A processo, con l'accusa di omicidio volontario con l'aggravante della premeditazione e dei futili motivi, da venerdì ci saranno Roberto e Mattia Toson, padre e figlio. Per l'accusa, basata sulle indagini condotte dai carabinieri del reparto operativo nucleo investigativo di Frosinone e dal Ris, e portata avanti dal pubblico ministero Rossella Ricca sarebbero padre e figlio che, la sera del 30 gennaio di un anno fa, al Girone sarebbero arrivati a bordo di uno scooter facendo fuco contro un gruppo di ragazzi. Il vero bersaglio, in base alle ricostruzioni della procura, era un altro ragazzo, vestito con il giubbotto dello stesso colore di Thomas, che rimase ucciso.

La procura di Frosinone ha citato 51 testimoni a supporto della tesi dell'accusa, mentre la difesa dei Toson, avvocati Angelo Testa e Umberto Pappadia, ne avrà 37. Considerato, però, che per alcuni uffici di polizia, come per il Ris, è stato indicato l'ufficio, il numero delle persone fisiche sale a una sessantina per la procura e a 45 per la difesa, ma molti sono comuni. Il pm citerà come consulenti il medico legale e il Ris per la ricostruzione balistica e le analisi sui cellulari. Tre consulenti anche per la difesa.

Poi ci sono le parti civili, con gli avvocati Nicola Ottaviani e Marilena Colagiacomo, che rappresentano i genitori di Thomas. Hanno citato 60 e 66 testimoni, molti comuni all'accusa. Ci sono consulenti medico-legali, informatici e balistici. Hanno svolto indagini difensive con sopralluoghi e simulazioni per ricostruire i fatti e con accertamenti tecnici a supporto di quelli condotti dalla procura. Parte civile è anche il Comune con l'avvocato Eugenia De Cesaris.

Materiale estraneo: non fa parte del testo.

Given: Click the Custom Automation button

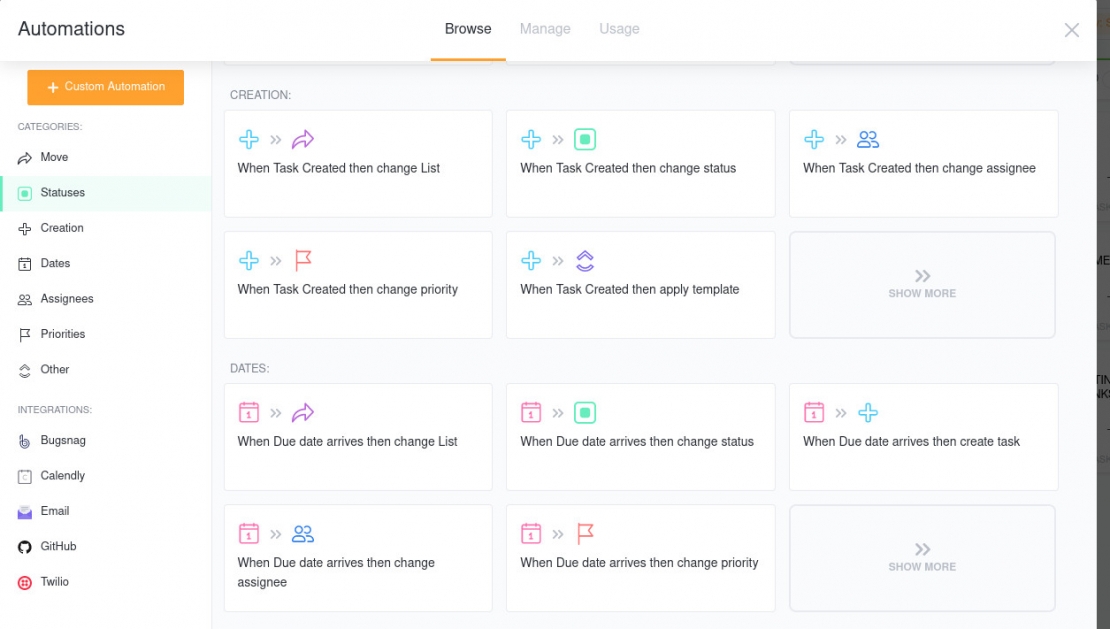Looking at the screenshot, I should pos(105,87).
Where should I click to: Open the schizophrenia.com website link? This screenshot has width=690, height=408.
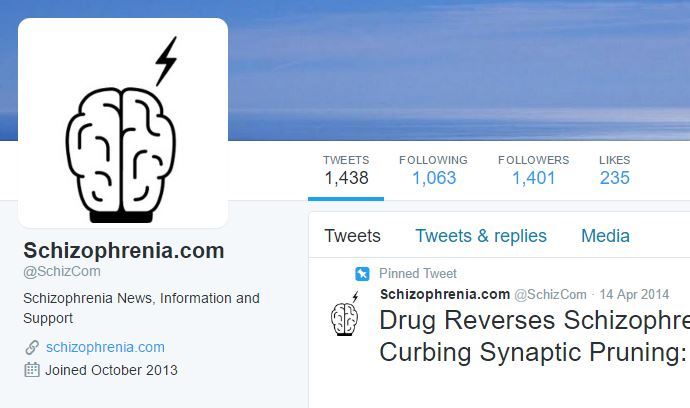point(105,347)
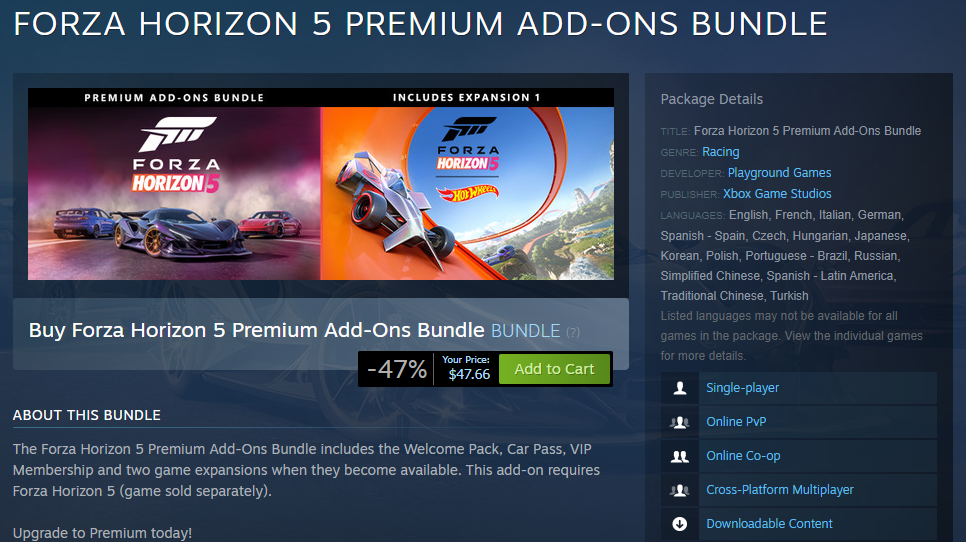Select the Online PvP category link

pos(736,422)
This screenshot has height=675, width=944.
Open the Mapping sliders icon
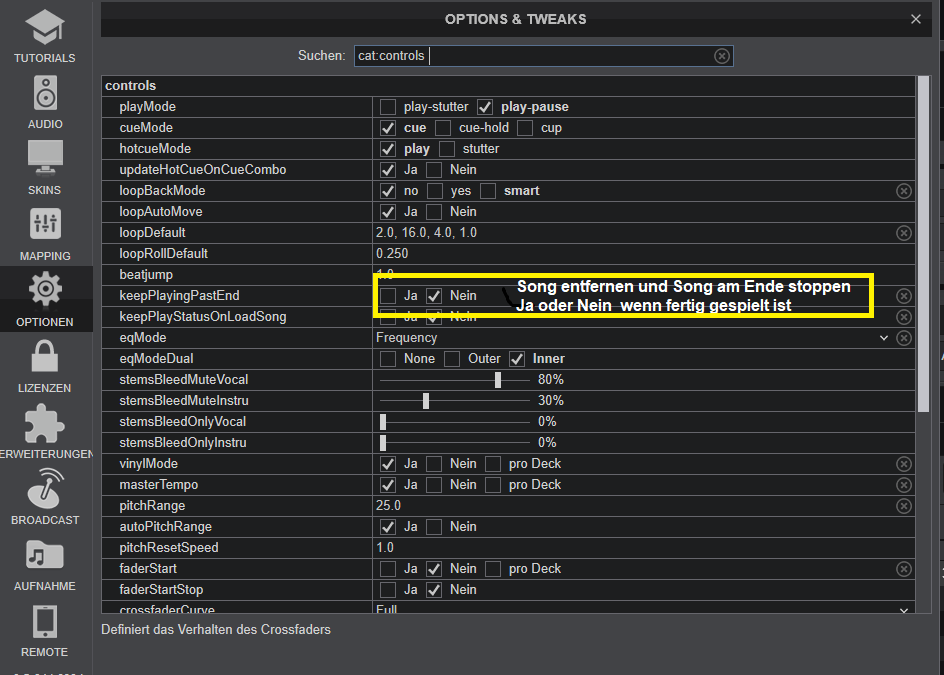pyautogui.click(x=45, y=224)

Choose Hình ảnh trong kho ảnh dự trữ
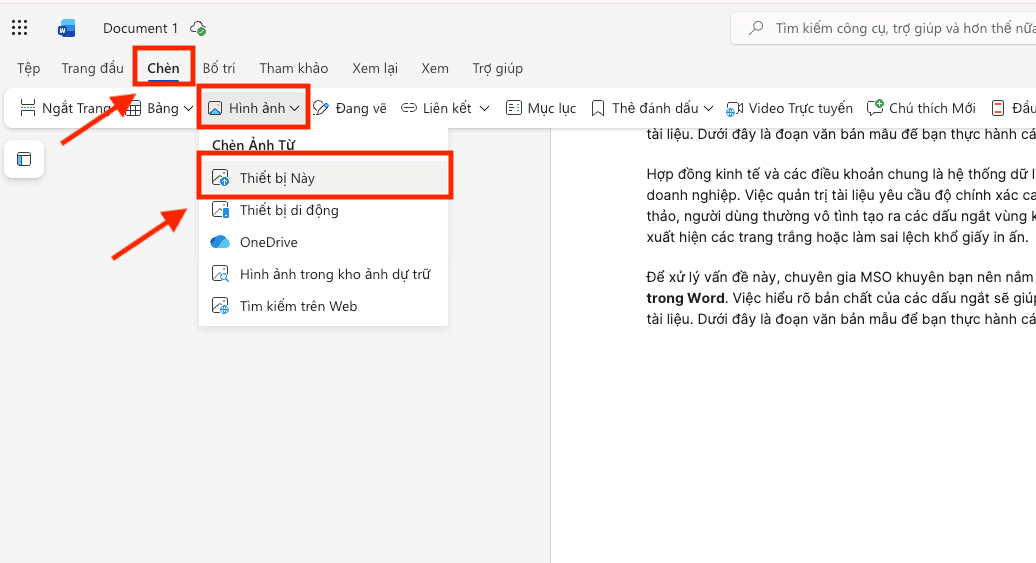[334, 274]
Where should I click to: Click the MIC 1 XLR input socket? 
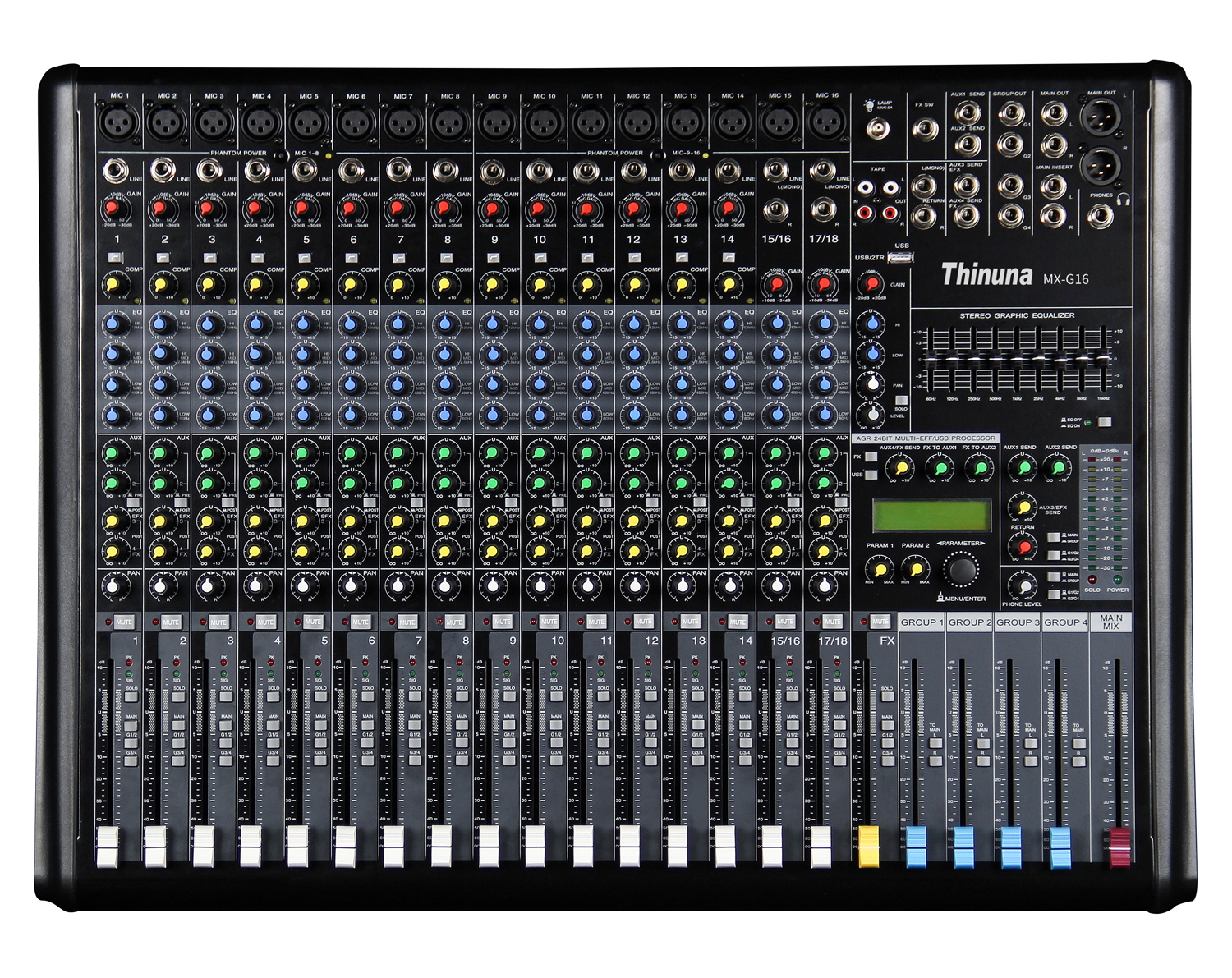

Giovedì scorso, al gip la difesa dei Toson ha presentato richiesta di rito abbreviato, richiesta ritenuta inammissibile e che sarà riproposta in Assise. Si attendono, invece, le motivazioni della Cassazione, sul ricorso per la scarcerazione dei Toson, che ha rinviato la decisione a un nuovo Riesame per meglio motivare le ragioni a base dell'ordinanza cautelare.